### TASK STATEMENT
Using the entries that follow, write out the line containing "The image size is (1920, 1009).", the line containing "Switch to the CorsConfig.java editor tab", and every line between them, exactly and nothing else.
++++ DATA SUPPLIED ++++
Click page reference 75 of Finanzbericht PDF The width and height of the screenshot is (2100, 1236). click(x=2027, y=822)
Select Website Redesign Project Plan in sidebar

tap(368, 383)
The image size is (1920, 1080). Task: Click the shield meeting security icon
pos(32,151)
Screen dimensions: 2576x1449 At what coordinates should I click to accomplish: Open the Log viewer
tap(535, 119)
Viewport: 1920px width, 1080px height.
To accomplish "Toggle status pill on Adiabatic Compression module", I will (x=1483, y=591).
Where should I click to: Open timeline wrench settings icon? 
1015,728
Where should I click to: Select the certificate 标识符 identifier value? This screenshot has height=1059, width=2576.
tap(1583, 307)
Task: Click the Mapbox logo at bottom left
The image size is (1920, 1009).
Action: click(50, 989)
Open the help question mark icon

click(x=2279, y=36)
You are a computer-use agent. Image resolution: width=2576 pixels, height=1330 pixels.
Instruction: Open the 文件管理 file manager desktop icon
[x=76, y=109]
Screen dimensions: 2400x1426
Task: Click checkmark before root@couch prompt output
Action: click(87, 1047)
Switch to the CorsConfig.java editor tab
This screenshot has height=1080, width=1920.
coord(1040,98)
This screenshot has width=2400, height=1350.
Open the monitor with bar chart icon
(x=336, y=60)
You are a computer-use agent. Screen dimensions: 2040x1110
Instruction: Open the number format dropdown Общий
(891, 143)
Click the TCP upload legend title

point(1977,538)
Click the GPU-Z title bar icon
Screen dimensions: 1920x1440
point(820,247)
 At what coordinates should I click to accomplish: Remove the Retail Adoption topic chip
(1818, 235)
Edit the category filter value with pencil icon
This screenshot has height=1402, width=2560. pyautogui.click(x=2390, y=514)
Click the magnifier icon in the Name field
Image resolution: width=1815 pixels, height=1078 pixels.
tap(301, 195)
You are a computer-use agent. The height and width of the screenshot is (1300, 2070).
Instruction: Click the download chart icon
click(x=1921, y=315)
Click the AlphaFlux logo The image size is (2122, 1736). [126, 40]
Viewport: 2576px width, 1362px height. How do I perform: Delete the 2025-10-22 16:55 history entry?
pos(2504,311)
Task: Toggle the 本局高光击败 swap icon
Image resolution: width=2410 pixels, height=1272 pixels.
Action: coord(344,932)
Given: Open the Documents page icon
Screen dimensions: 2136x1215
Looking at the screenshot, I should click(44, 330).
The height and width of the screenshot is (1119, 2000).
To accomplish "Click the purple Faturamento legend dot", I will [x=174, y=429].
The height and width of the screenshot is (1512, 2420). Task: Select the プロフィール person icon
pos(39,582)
++++
### OUTPUT OF THE EXERCISE
The image size is (1920, 1009).
Action: click(50, 989)
Open the help question mark icon

click(x=2279, y=36)
You are a computer-use agent. Image resolution: width=2576 pixels, height=1330 pixels.
Instruction: Open the 文件管理 file manager desktop icon
[x=76, y=109]
Screen dimensions: 2400x1426
Task: Click checkmark before root@couch prompt output
Action: click(87, 1047)
Switch to the CorsConfig.java editor tab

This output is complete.